### Document segment:
○ ○ ○ ○ ○ ○ ○

Introuduction: For Assignment 7, I have selected three books, each
with two authors. Initially, I have written the code for the HTML, XML,
and JSON files in a text editor, saved them accordingly, and uploaded
them to my GitHub repository. Then, I read the files in HTML, XML, and
JSON formats directly from GitHub and obtained the output in a tabular
format.
Load the required packages and libraries:
install.packages("xml2", repos = "https://cran.rstudio.com/")
## Installing package into 'C:/Users/zahid/AppData/Local/R/win-library/4.4'
## (as 'lib' is unspecified)
##
## There is a binary version available but the source version is later:
## binary source needs_compilation
## xml2 1.3.7 1.3.8 TRUE
## installing the source package 'xml2'
## Warning in install.packages("xml2", repos = "https://cran.rstudio.com/"):
## installation of package 'xml2' had non-zero exit status
library(xml2) # For xml file
## Warning: package 'xml2' was built under R version 4.4.3
library(jsonlite) # For JSON processing
library(rvest) # For HTML processing
Read the HTML file
html_data <- read_html("https://raw.githubusercontent.com/zahid607/Assignment-7/refs/heads/main/books.html")
# Extract the table
books_table <- html_data %>%
html_node("table") %>%
html_table(fill = TRUE)
# Convert to a data frame
df_html <- as.data.frame(books_table)

○ ○ ○ ○ ○ ○ ○

### Exercise data:
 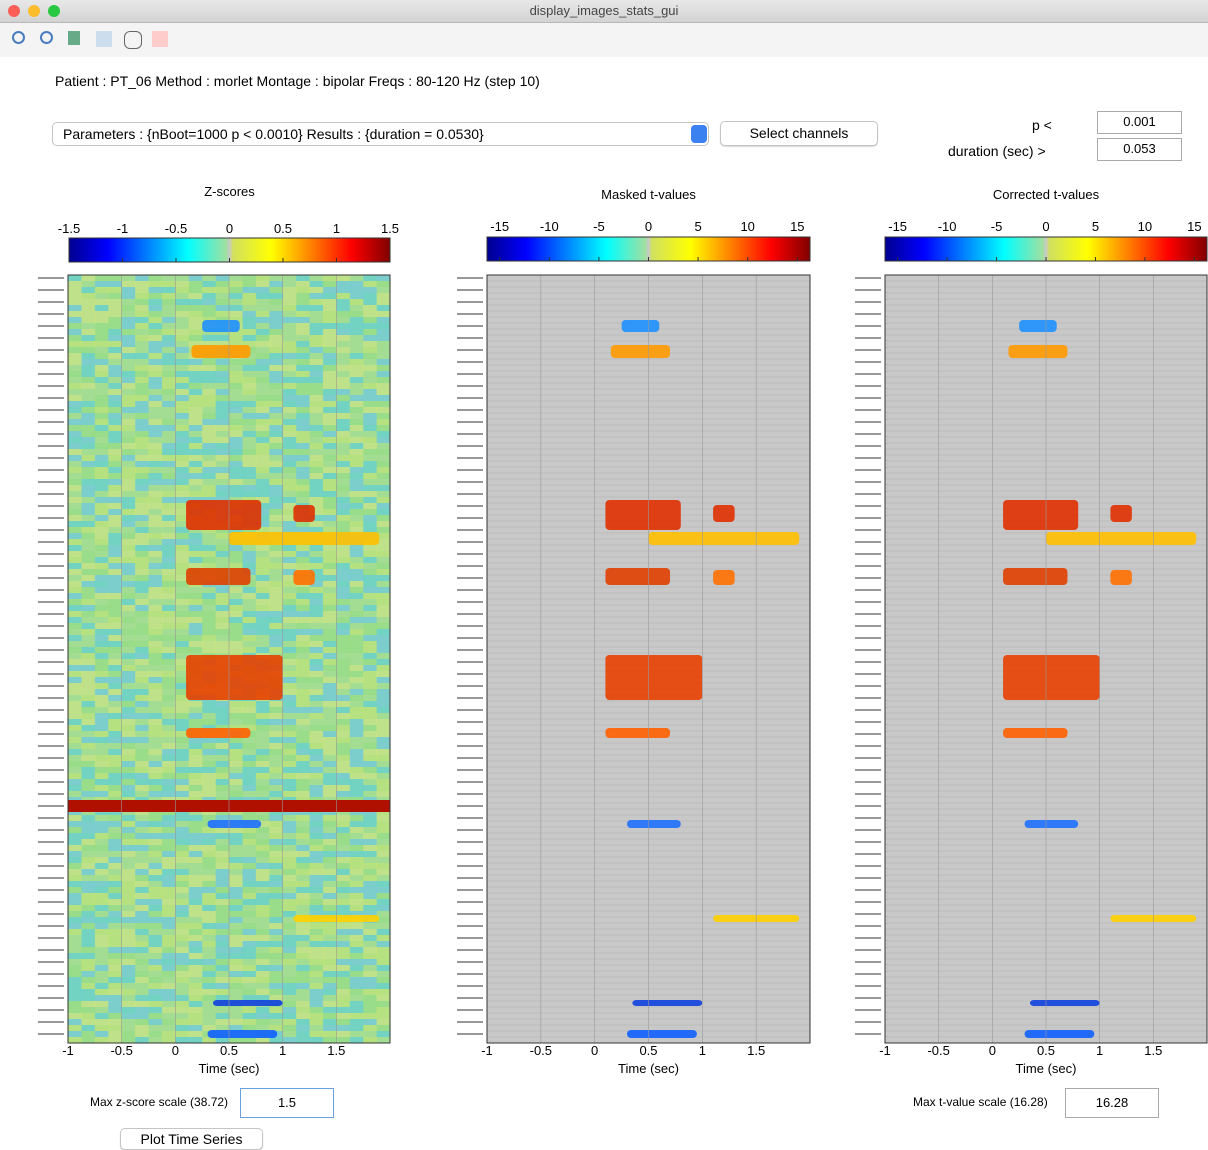 What do you see at coordinates (34, 11) in the screenshot?
I see `minimize-button` at bounding box center [34, 11].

○ ○ ○ ○ ○ ○ ○

### Parts of the exercise:
1 – From the R walkthrough on reading HTML, XML, and JSON files, extract the passage from "Introuduction: For Assignment" up to and including "(as 'lib' is unspecified)".
2 – Continue the R walkthrough on reading HTML, XML, and JSON files from the point where it stops.

### Results for each task:
1 –
Introuduction: For Assignment 7, I have selected three books, each
with two authors. Initially, I have written the code for the HTML, XML,
and JSON files in a text editor, saved them accordingly, and uploaded
them to my GitHub repository. Then, I read the files in HTML, XML, and
JSON formats directly from GitHub and obtained the output in a tabular
format.
Load the required packages and libraries:
install.packages("xml2", repos = "https://cran.rstudio.com/")
## Installing package into 'C:/Users/zahid/AppData/Local/R/win-library/4.4'
## (as 'lib' is unspecified)

2 –
# Print the data frame
print(df_html)
## Title Authors Year
## 1 R for Data Science Hadley Wickham, Garrett Grolemund 2017
## 2 The Art of Data Science Roger D. Peng, Elizabeth Matsui 2015
## 3 Data Science for Business Foster Provost, Tom Fawcett 2013
## Publisher
## 1 O'Reilly Media
## 2 Leanpub
## 3 O'Reilly Media
Read the xml file:
# Define the raw XML file URL
xml_url <- "https://raw.githubusercontent.com/zahid607/Assignment-7/main/books.xml"
xml_data <- read_xml(xml_url)
# Extract book nodes
books <- xml_find_all(xml_data, "//book")
# Convert to a data frame
df_xml <- data.frame(
Title = xml_text(xml_find_first(books, "title")),
Authors = sapply(books, function(book) {
paste(xml_text(xml_find_all(book, "authors/author")), collapse = ", ")
}),
Year = as.numeric(xml_text(xml_find_first(books, "year"))),
Publisher = xml_text(xml_find_first(books, "publisher")),
stringsAsFactors = FALSE
)
# Print the data frame
print(df_xml)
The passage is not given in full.